- Your task:
Express the records from the line containing "Given: Select the Ford Ranger link" through the line containing "Looking at the", both included, as a two-column CSV with the columns text and answer. Put one row per record, with each field quoted, line breaks replaced by spaces, and the pictures left out.

- Information provided:
■ ■ ■
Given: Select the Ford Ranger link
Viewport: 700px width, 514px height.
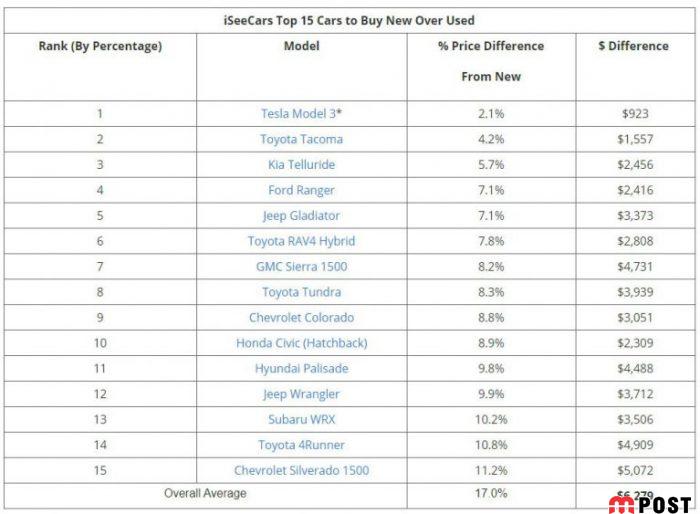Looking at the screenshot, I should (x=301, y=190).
■ ■ ■
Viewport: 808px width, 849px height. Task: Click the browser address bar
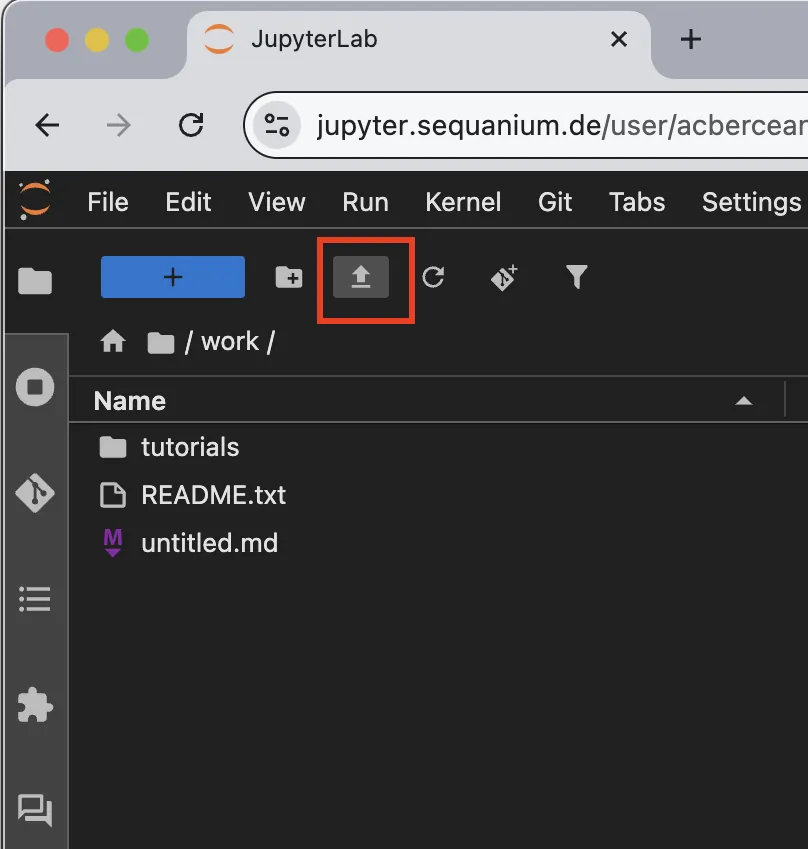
■ ■ ■
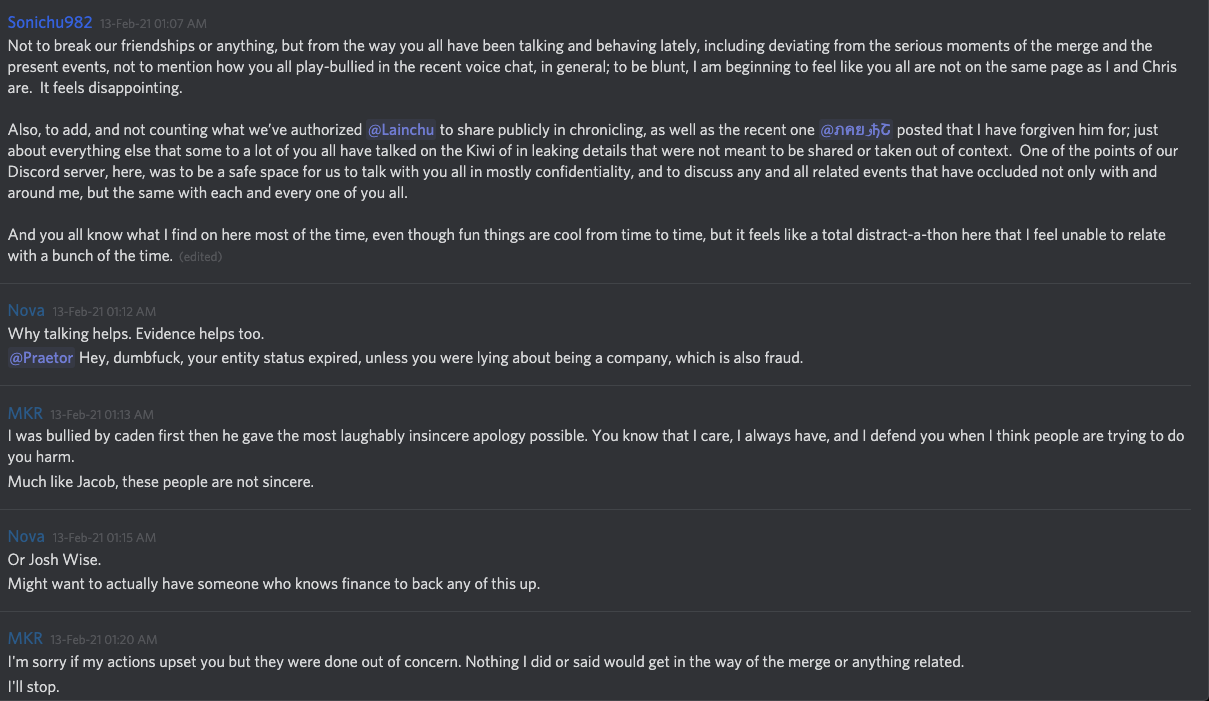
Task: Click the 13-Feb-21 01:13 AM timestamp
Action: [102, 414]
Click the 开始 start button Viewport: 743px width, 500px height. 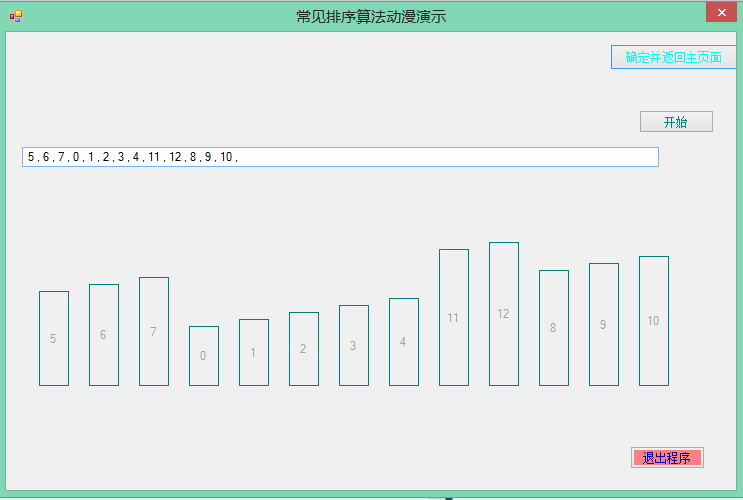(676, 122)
■ ■ ■
- Response for this exercise:
text,answer
"Given: Select the Ford Ranger link Viewport: 700px width, 514px height.","Looking at the screenshot, I should (x=301, y=190)."